If you consult analyst opinions before making a decision, you will like their expectations for TI. Wall Street projects a 7% increase in revenue and an 18% jump in earnings this year. In other words, there’s no reason to believe that TI’s engine will sputter any time soon.
Of course, there’s also the solid track record of annual dividend increases. We must also point out that TI’s yield handily beats the industry median, which is about 1.7%. And how many companies can you think of that want to return all of their free cash flow to stockholders? In addition to dividends, TI has also spent generously on share repurchases. Since 2004, it has reduced its share count by 42%.
So, we are obviously dealing with a company that has quite a few attractions for income investors. The question now is whether this stock is attractively priced.

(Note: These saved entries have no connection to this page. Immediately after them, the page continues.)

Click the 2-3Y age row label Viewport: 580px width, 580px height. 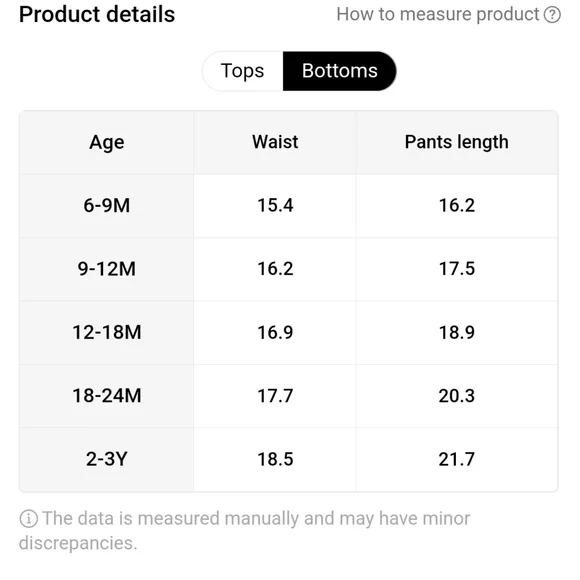107,459
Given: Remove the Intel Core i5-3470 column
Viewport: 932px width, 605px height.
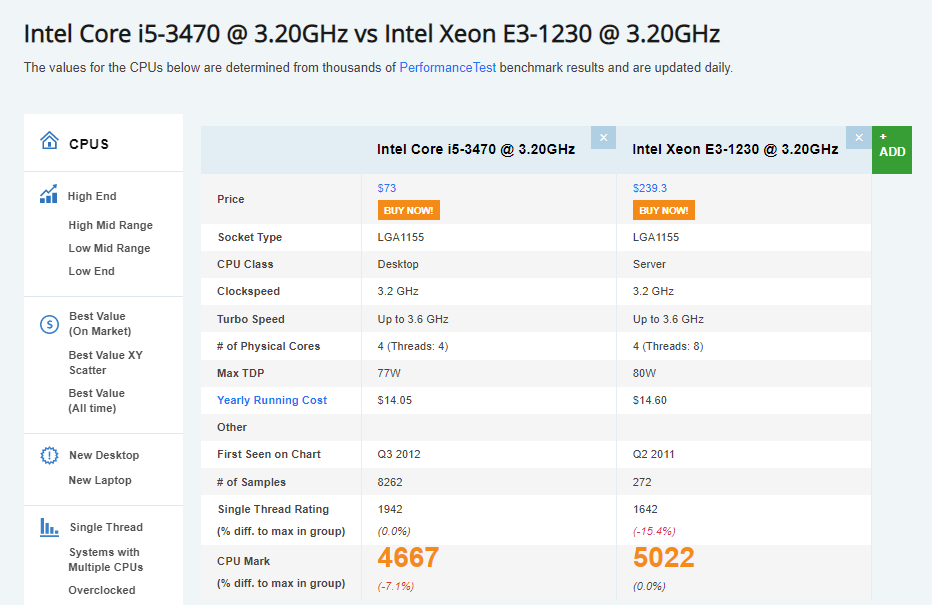Looking at the screenshot, I should click(603, 137).
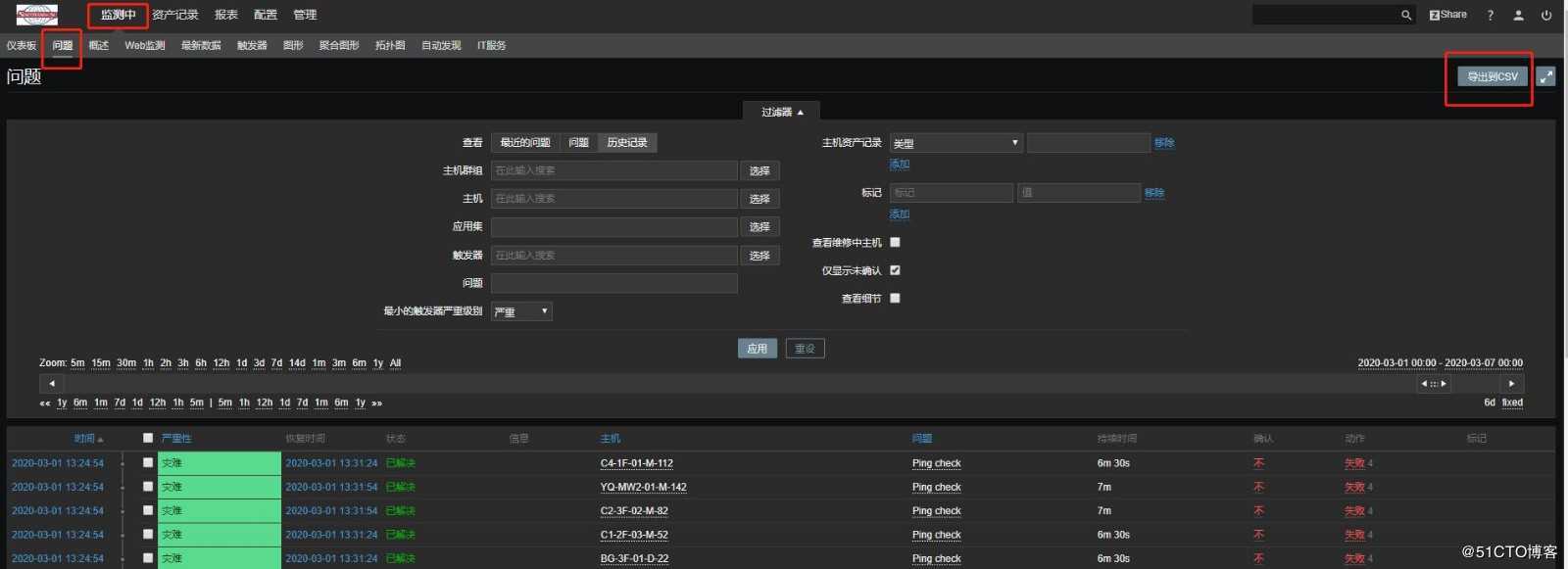The height and width of the screenshot is (569, 1568).
Task: Click the right arrow on the time bar
Action: coord(1511,384)
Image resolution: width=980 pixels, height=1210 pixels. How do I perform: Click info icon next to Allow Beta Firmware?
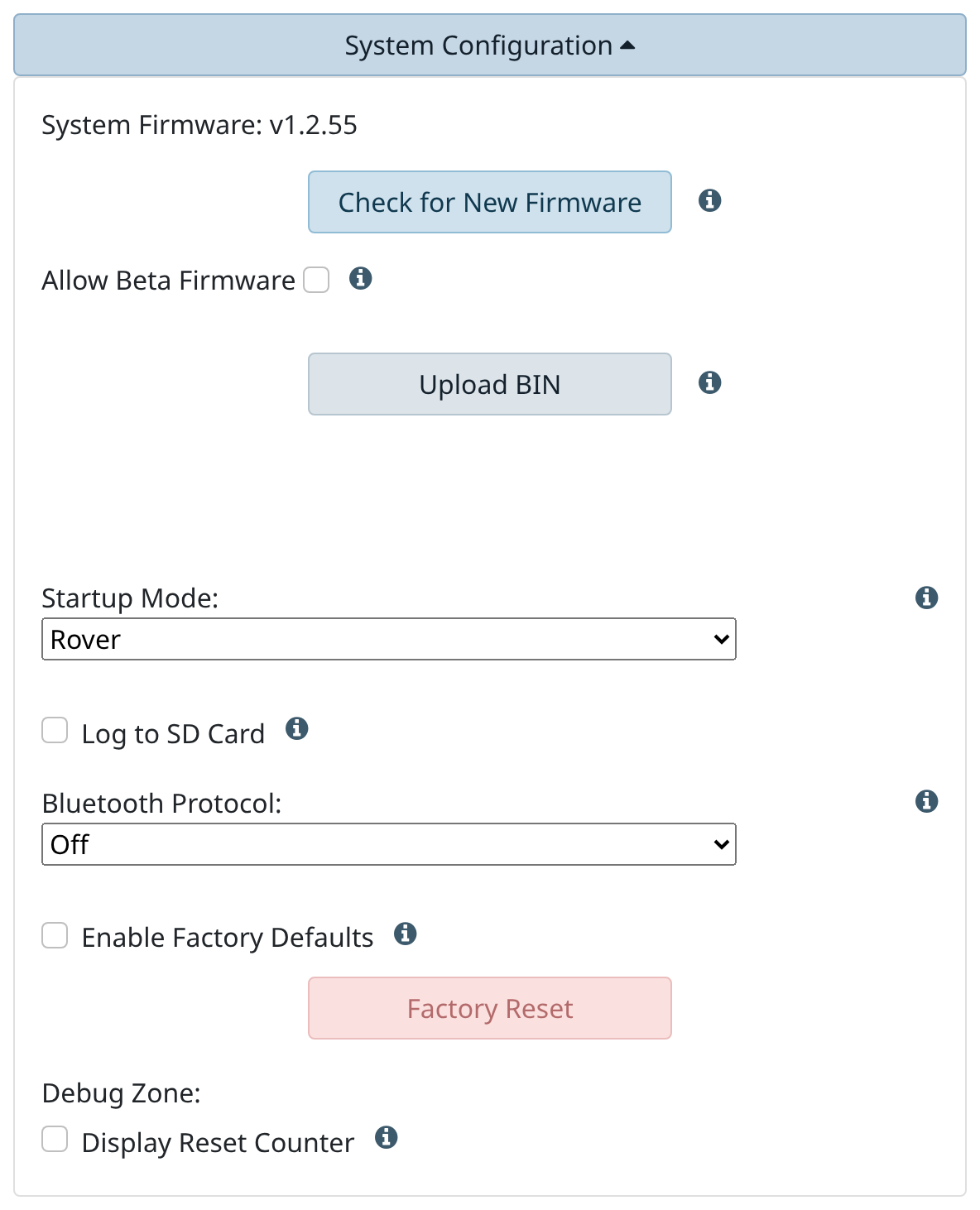(360, 278)
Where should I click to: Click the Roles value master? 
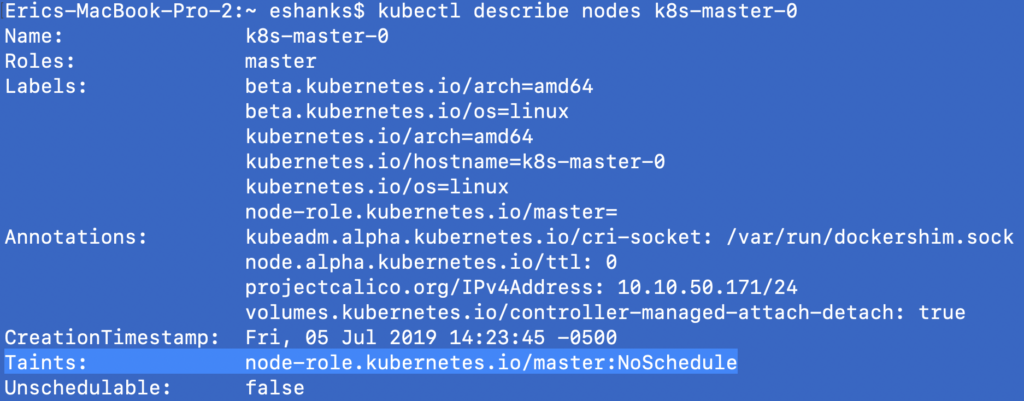(x=280, y=61)
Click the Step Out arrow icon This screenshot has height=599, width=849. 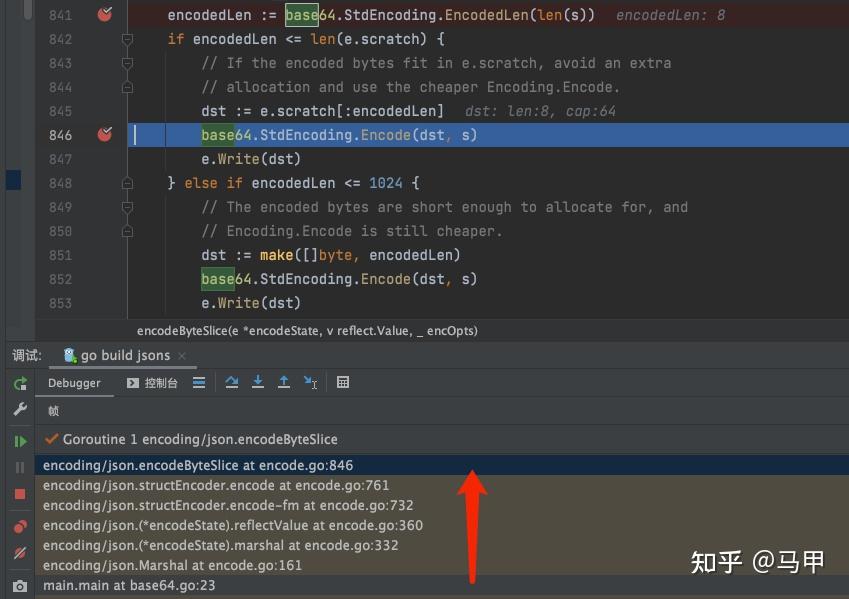[x=284, y=382]
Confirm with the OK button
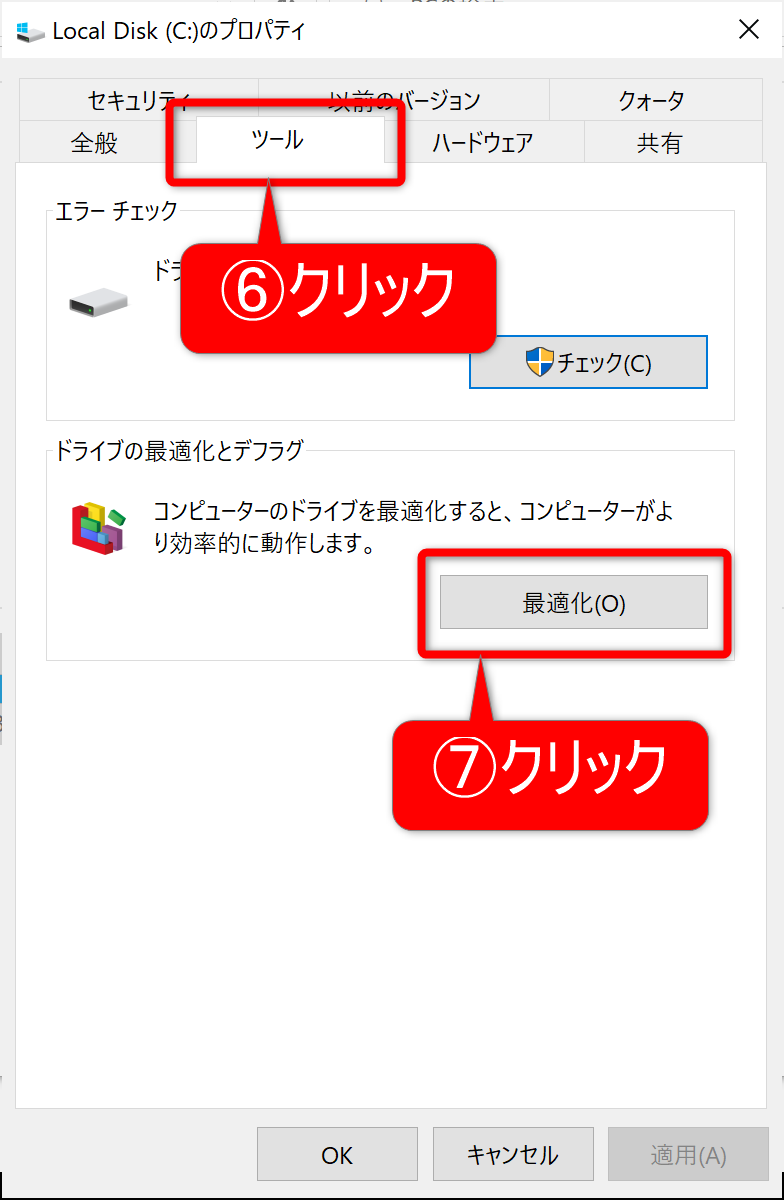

TI is currently trading at $82.16, which is way too close to the 52-week high of $84.65. Compare this to the respective low of $64.74.
The trailing and forward P/E ratios are both about 21. The former is slightly lower than the industry median, while the latter is slightly higher, according to GurFocus. This doesn’t seem much for a strong, highly competitive, and extremely well-managed company. But the current share price feels prohibitive. It appears the best course of action is to keep a very close watch on this stock and spring into action when a correction takes place.
I do not have a financial interest in any of the companies featured in this article, nor do I plan on having one within the next three days.
This article reflects my opinions. The company is not paying me to write it and I do not have any business relationship with any companies mentioned in it.